ケルプ大聖堂の銀魚
外洋の魚群

ケルプ大聖堂の銀魚

黄金色と茶色のジャイアントケルプが、まるで大聖堂の石柱のように海底から天蓋へと垂直に伸び、その合間をフリーダイバーは息を殺して滑るように漂う。水面からの太陽光がケルプの葉叢を貫いて神々しい光柱となって降り注ぎ、数万匹のギンガメアジの仲間——シルバーサイドの群れ——がその光を受けて生きた金属の渦となり、接近する気配を察するやいなや左右に割れて流体のようにうねる。これは単なる偶然の集合ではなく、捕食圧に応じた高度に協調した集団行動であり、個体間のわずかな視覚刺激と側線感覚が瞬時に伝播することで、まるで一個の生命体が意思を持つかのような渦巻き運動——いわゆるベイトボール——を形成する。
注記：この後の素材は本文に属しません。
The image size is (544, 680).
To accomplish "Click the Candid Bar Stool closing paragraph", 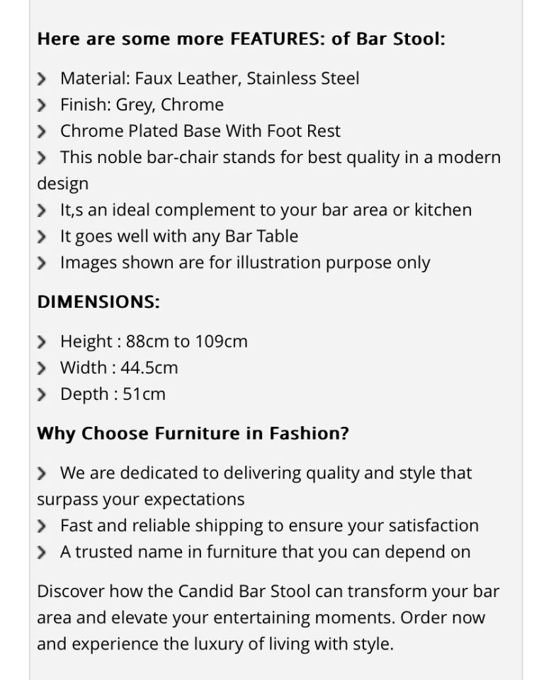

その渦の内側と外縁では、ニシアシカが流線形の体を翻してシルバーサイドの壁に飛び込み、さらに奥ではキハダマグロに近縁なイエローテールが影となって疾駆し、表層の豊富な光合成エネルギーが食物連鎖の上位へと滝のように流れるこの生態系の躍動を、一呼吸の静寂の中で全身で感じることができる。